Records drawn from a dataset
++++++++

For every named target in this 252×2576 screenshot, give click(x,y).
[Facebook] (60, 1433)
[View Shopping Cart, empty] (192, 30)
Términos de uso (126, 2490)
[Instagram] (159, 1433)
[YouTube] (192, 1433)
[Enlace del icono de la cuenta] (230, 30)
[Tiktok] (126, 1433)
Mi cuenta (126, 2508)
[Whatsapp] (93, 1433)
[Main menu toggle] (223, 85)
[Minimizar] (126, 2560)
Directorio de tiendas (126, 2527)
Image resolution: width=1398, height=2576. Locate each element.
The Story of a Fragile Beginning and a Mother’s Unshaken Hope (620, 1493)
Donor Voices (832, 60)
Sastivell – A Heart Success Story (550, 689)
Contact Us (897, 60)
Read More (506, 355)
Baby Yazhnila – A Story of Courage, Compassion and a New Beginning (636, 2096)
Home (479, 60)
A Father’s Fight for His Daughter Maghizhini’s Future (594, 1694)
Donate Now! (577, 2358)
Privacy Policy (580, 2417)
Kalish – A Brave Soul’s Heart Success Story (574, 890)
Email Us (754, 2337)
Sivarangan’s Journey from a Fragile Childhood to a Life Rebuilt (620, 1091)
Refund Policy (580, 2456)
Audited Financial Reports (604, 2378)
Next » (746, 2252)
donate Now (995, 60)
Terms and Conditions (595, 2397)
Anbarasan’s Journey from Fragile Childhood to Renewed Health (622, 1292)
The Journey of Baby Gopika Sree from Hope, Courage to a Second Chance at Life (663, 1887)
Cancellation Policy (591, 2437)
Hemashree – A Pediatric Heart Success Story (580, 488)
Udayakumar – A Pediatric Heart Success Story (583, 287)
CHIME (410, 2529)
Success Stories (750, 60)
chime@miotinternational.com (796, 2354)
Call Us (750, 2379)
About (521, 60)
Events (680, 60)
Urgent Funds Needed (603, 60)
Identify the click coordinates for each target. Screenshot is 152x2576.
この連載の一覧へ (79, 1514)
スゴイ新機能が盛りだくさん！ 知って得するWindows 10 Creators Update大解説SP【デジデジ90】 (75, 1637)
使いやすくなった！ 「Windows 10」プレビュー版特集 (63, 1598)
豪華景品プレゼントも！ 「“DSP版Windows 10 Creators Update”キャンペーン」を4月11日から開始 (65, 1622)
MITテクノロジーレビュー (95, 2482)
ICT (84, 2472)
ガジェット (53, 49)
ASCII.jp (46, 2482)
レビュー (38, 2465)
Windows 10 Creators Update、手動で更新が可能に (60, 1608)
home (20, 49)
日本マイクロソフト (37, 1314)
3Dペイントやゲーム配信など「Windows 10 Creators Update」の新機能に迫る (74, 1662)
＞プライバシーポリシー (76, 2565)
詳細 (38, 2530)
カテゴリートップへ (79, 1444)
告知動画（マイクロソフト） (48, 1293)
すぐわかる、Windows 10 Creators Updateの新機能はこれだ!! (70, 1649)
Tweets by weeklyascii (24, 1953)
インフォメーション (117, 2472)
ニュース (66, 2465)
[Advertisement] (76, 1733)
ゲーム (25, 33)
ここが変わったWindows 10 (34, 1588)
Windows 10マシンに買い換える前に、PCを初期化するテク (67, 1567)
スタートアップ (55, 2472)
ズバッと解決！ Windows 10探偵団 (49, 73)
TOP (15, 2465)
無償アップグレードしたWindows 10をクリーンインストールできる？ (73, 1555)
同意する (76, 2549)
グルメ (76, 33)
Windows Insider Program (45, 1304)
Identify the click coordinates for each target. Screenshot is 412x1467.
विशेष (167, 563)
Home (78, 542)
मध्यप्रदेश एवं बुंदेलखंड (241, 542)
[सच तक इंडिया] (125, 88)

++++++++

## WORK TO COMPLETE
The lines holding the word "Success" are the answer. Pull them out of the records and copy them.

## PROBLEM SOLUTION
Sastivell – A Heart Success Story (550, 689)
Kalish – A Brave Soul’s Heart Success Story (574, 890)
Hemashree – A Pediatric Heart Success Story (580, 488)
Udayakumar – A Pediatric Heart Success Story (583, 287)
Success Stories (750, 60)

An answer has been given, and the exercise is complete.